INSTRUCTIONS TO FOLLOW
Please swap "sidebar" for "side panel" in the part that opens with the line containing "You are a computer-use" and runs through the end of the lines below, and give only that part back, otherwise unchanged and without the pictures.

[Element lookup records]
■ ■ ■ ■

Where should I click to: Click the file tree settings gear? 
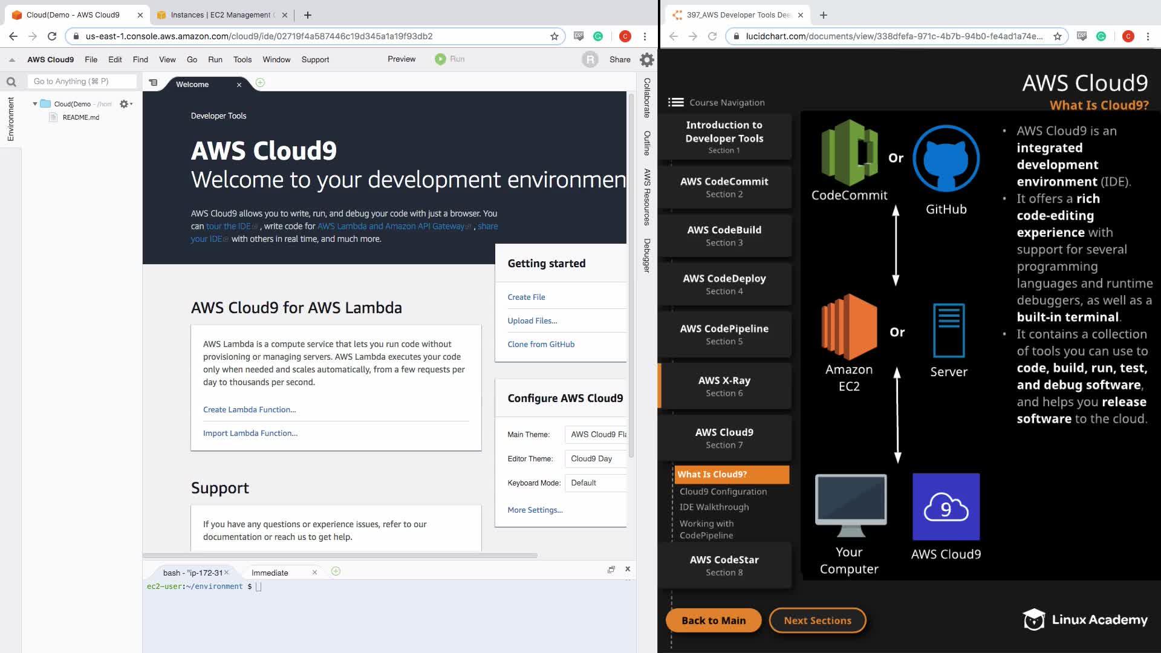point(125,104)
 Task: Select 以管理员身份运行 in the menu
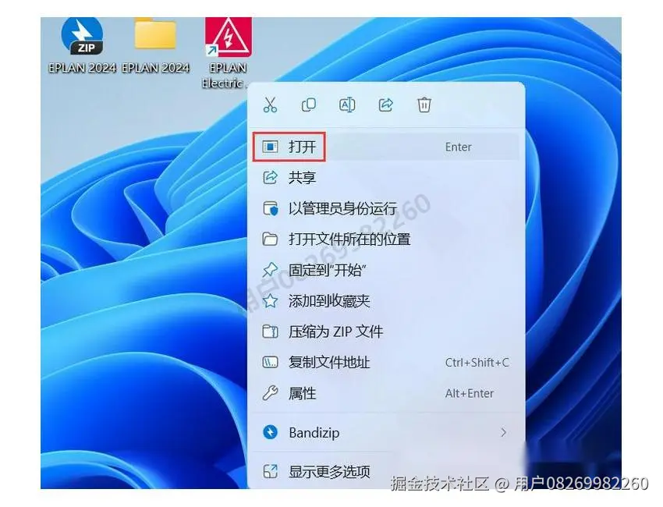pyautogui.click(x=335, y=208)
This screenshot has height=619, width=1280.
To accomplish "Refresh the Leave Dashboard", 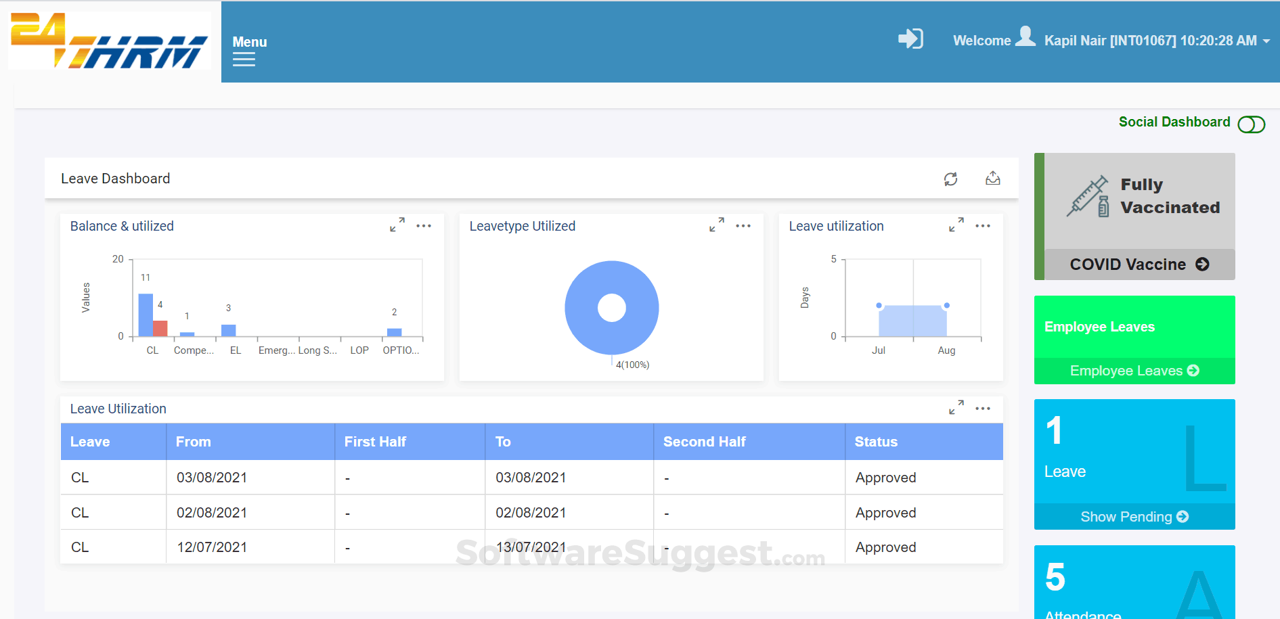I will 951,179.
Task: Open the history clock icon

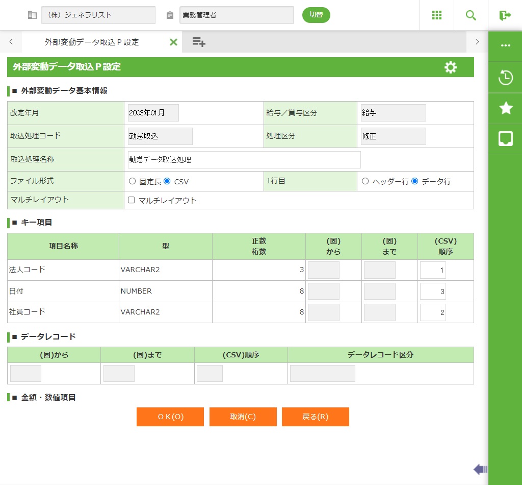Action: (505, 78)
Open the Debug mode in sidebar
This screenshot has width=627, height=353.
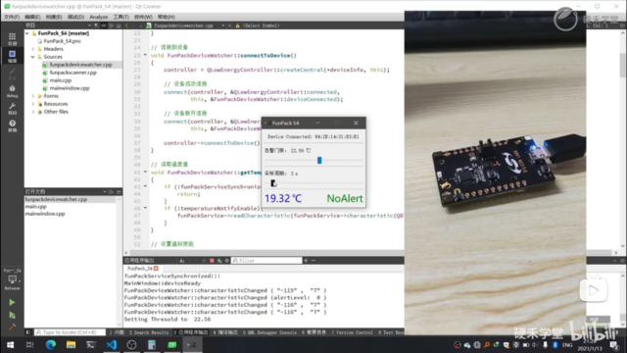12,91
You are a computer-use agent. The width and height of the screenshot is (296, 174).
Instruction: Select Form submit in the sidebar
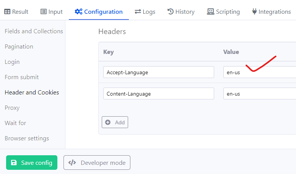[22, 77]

■ ■ ■ ■

RESULT
You are a computer-use agent. The width and height of the screenshot is (296, 174).
Instruction: Select Form submit in the side panel
[22, 77]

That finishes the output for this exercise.